The Daily Telegraph reports that the immigration authorities have promised to review the deportation of a Scottish based academic and his family whose savings fell £78 below the minimum level allowed.
The UK Border Agency (UKBA) had previously stated the rules must be respected but last night (sun) said it would look again at the case of Swarthick Salin, 37.
He was born in India but has lived in Scotland for nine years and earned his PhD at St Andrews University. His three children were born in the UK, but a judge at an immigration tribunal rejected his application for leave to stay.
The decision was taken because his bank balance fell to £721.23 last September and Home Office rules state that people who appeal to stay in the UK must have at least £800 in savings for three months before they apply.
Mr Salins, who said his children feel more Scottish than Indian, called the problem with his bank balance an “oversight'”. His family has “not claimed a penny from the state”.
The UKBA’s pledge came as Alex Salmond, the First Minister, wrote to the Home Secretary arguing that the forcing Mr Salin to leave the UK would be “overly harsh” and calling on her to intervene.

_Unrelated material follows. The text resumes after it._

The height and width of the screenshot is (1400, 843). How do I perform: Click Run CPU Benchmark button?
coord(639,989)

A spokesman for the UKBA, which is part of the Home Office, said:
“The tough immigration points-based system sets out the criteria migrants need to meet to qualify for further leave to remain or entry clearance and ensures that only people we need can come here.

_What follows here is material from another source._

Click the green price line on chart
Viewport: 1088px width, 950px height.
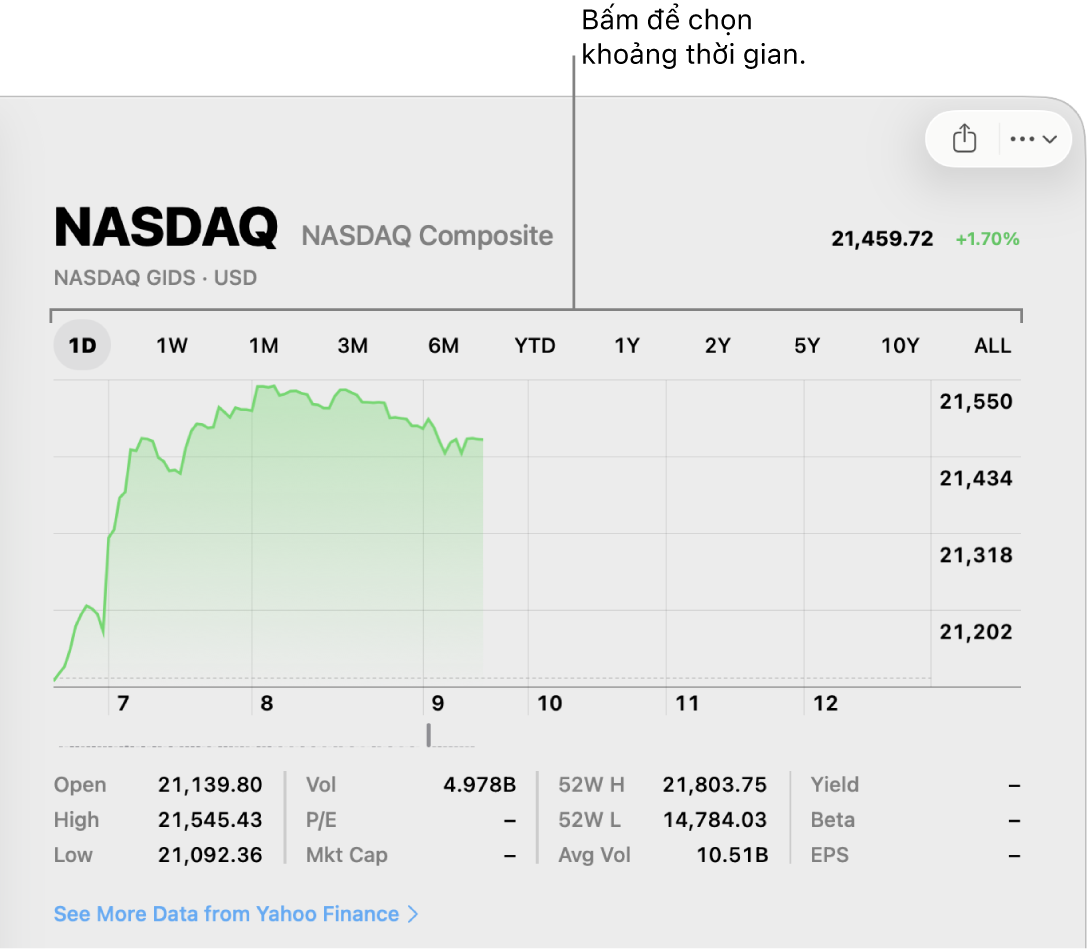300,392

“In light of the court’s judgement we will be looking into this case further and considering any additional circumstances.”
In his letter to Jacqui Smith, Mr Salmond wrote that he hoped she would be “able to intervene in this case to rectify what appears to have been an overly harsh interpretation of the legislation”.

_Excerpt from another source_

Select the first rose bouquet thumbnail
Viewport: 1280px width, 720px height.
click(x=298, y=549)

The First Minister said he was “disappointed to hear that Mr Salins has been denied leave to remain after his bank balance fell below the £800 maintenance requirement by £80.
“I would greatly appreciate you reviewing the case and sharing the detail and the reasoning behind the decision with me.”
Mr Salins, from Perth, has worked with the charity Capability Scotland and hopes to join the staff of an aid agency.
His wife, Ranjana, 33, works in a supermarket and they have two sons, aged five and three, and a six-year-old daughter who enjoys Highland dancing.
He completed his PhD, on health care delivery in rural India, with funding assistance from the Balcraig Foundation, a charity set up by Ann Gloag, the Stagecoach bus founder and Scotland’s richest woman.
Mrs Gloag, who supports his case, has described the ruling by an Asylum and Immigration Tribunal in Glasgow was “perverse and ludicrous”.
Mr Salins is planning to lodge an appeal against the decision at the Court of Session in Edinburgh.
The “£78” decision by the UK Border Agency will come as know surprise to Immigration Matters readers and contributors. The UKBA has become increasingly intransient in its decision making leaving little or no room for discretion.
Immigration appeals are heard at the Asylum and Immigration Tribunal (AIT).
About the AIT
The Asylum and Immigration Tribunal (AIT) forms part of the Tribunals Service, an executive agency of the Ministry of Justice. The implementation of AIT in 2005, superseded the former Immigration Appellant Authority (IAA).
The AIT is an independent appeal tribunal, part of the Tribunal Service, that hears and decides appeals against decisions made by the Home Office on asylum, immigration and nationality matters. Appeals are heard by one or more immigration judges who are sometimes accompanied by non legal members of the tribunal. Immigration judges and non legal members are appointed by the Lord Chancellor and form an independent judicial body.